De là une contradiction paralysante qui la livra bientôt à la force du Tiers-État logique et uni, qui était, lui, révolutionnaire à la fois dans ses moyens et dans son but. Le mouvement de la noblesse était comme un remous tourbillonnant qui semblait participer à l’impétuosité du fleuve ; mais il n’allait point dans le même sens et il ne pouvait arrêter le vaste courant.

J’ajoute qu’on n’aurait point tout le secret de la conscience des nobles à cette époque, si l’on oubliait de quel besoin d’activité, de quel ardent ennui ils étaient tourmentés ; ils avaient perdu la direction effective de la société ; et un petit nombre d’entre eux trouvaient une compensation éclatante dans le service de la Cour. Combien en toutes ces âmes restées véhémentes le murmure du grand événement prochain devait éveiller d’impatiences.

Talleyrand a écrit, en parlant de la noblesse de province vers le milieu du dix-huitième siècle : « Les mœurs de la noblesse du Périgord ressemblaient à ses vieux châteaux ; elles avaient quelque chose de grand et de stable ; la lumière pénétrait peu, mais elle arrivait douce ; on s’avançait avec une utile lenteur vers une civilisation plus éclairée... La Révolution même n’est pas parvenue à désenchanter les anciennes demeures où avait résidé la souveraineté.

« Elles sont restées comme ces vieux temples déserts dont les fidèles se sont retirés, mais dont la tradition soutenait encore la vénération. »

Image mélancolique et charmante : mais cette lumière du siècle n’entrait pas toujours lente et calme dans ces graves demeures un peu tristes. Elle éveillait en plus d’un jeune cœur des besoins d’action, des rêves ardents. A la sérénité apaisée et un peu solennelle de ces châteaux du Périgord, répond, des côtes de Bretagne, le grondement intérieur du château de Combourg, le silence plein d’orage de l’âme de Chateaubriand. Un des héros les plus aventureux de la Chouannerie, Tuffin de la Rouerie, avait été en Amérique pour tromper son activité. Lafayette, presque adolescent, avait tout quitté pour chercher au loin l’aventure, la liberté, l’action, la gloire, et dans la lettre qu’il écrivait à sa jeune femme, de la cabine de son navire, il traduisait la vaste mélancolie de la mer : « Nous nous attristons l’un l’autre. »

Beaucoup de nobles cherchaient dans l’occultisme et dans la magie une diversion à leur ennui. Comment n’auraient-ils pas été comme fascinés par cette magie révolutionnaire qui allait transforme les éléments et les hommes ? « Levez- vous, orages désirés, » même si vous devez nous emporter au loin, comme la feuille arrachée de l’arbre.
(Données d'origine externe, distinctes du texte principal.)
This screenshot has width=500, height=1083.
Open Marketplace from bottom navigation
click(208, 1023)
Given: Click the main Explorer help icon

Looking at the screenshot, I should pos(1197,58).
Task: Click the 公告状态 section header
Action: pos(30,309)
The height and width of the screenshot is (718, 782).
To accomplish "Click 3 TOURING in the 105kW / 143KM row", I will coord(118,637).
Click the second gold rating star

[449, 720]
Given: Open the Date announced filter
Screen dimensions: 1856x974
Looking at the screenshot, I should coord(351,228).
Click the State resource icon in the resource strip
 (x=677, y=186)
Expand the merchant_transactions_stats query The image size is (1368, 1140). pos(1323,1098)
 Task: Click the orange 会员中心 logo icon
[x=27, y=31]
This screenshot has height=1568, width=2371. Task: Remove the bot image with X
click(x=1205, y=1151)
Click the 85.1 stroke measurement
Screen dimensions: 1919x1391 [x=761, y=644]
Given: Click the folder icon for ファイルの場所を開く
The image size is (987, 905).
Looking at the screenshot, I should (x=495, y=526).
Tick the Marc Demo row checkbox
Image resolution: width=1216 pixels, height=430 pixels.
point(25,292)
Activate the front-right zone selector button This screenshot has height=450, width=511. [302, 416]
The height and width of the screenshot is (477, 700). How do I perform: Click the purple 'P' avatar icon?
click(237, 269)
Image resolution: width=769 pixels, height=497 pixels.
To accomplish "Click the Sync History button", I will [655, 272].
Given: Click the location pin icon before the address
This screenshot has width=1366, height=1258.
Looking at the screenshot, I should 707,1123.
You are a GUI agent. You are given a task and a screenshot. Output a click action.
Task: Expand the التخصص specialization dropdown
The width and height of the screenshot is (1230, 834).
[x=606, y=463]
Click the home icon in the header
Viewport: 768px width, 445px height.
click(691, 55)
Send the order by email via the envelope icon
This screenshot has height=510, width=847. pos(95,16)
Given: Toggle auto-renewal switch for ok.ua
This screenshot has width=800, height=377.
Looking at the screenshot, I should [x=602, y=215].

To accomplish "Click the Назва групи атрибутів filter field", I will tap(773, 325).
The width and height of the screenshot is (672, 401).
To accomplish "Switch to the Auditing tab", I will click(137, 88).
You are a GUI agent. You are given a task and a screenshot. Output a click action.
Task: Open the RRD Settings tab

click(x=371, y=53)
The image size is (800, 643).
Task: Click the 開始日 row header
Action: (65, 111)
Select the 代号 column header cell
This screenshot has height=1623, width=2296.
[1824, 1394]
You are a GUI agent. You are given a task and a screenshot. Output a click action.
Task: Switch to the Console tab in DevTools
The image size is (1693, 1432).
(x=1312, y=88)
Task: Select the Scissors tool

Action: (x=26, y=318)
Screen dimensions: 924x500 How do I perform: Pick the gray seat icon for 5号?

Au moins notre âme inquiète aura palpité et frémi dans les vents de la tempête. Faudra-t-il donc laisser aux pauvres rêveurs comme Jean-Jacques, aux artisans exaltés, aux plébéiens fiévreux, dont le cœur passionne la nature même, l’ivresse des émotions sublimes ; et les privilégiés seront-ils des déshérités ? Ainsi la noblesse française allait vers son destin.

Le vent d’émigration, d’exil et de mort emportera sans effort ces feuilles tourbillonnantes et inquiètes dont la chaude couleur d’automne est un suprême et inutile appel à la vie.

Il n’y avait donc dans aucun des deux ordres privilégiés une force de cohésion qui pût faire équilibre à la puissance organisée et cohérente du Tiers-État révolutionnaire. Mais, malgré tout, les forces d’ancien régime et de contre-révolution étaient immenses, et une question décisive se pose à nous : les bourgeois révolutionnaires, porteurs de cahiers, qui vont s’assembler à Versailles peuvent-ils compter sur le concours passionné des paysans ? la souffrance de ceux-ci est-elle prête à devenir agissante au premier signal donné par les chefs du Tiers-État ? La réponse est dans les cahiers du Tiers-État rural : ils sont d’une vibration extraordinaire, mais on ne les peut comprendre pleinement sans une analyse préalable du régime agricole.